TASK STATEMENT: Beginning with the line that contains "You are a computer-use", restate each line below through the final one exactly, and exclude the pictures.

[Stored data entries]
· · · ·

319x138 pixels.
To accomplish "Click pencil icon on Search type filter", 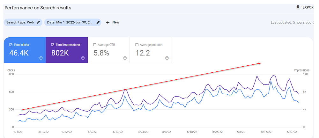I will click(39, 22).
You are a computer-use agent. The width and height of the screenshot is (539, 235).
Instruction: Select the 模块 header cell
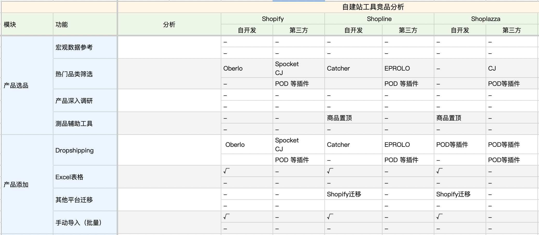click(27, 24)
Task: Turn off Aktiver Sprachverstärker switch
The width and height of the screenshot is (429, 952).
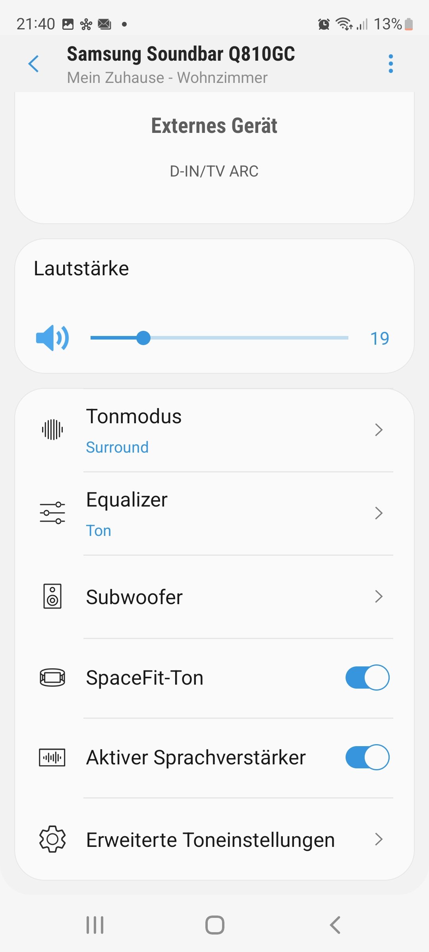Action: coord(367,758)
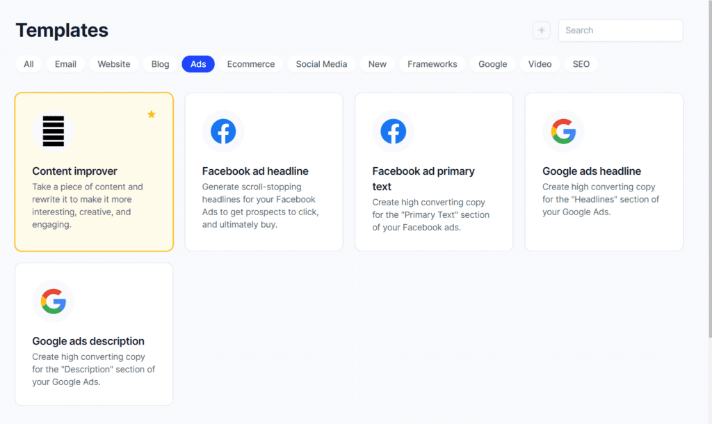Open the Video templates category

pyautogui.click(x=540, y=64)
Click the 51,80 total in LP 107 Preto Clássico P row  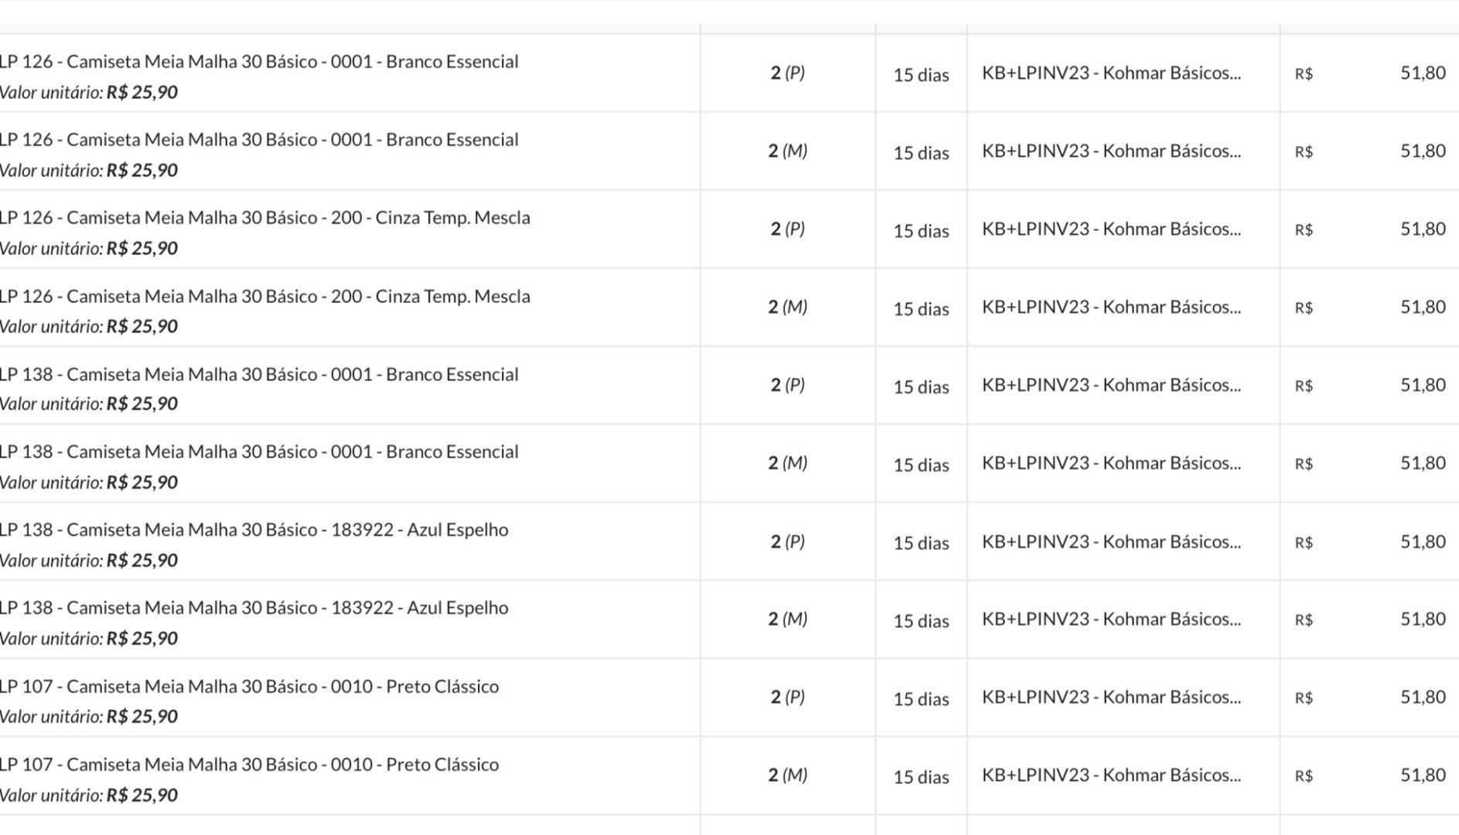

· · · ·

REPLY:
You are a computer-use agent. The width and height of the screenshot is (539, 235).
Instruction: Select the 模块 header cell
click(27, 24)
Task: Turn off Aktiver Sprachverstärker switch
The width and height of the screenshot is (429, 952).
Action: coord(367,758)
Open the Video templates category

pyautogui.click(x=540, y=64)
Click the 51,80 total in LP 107 Preto Clássico P row  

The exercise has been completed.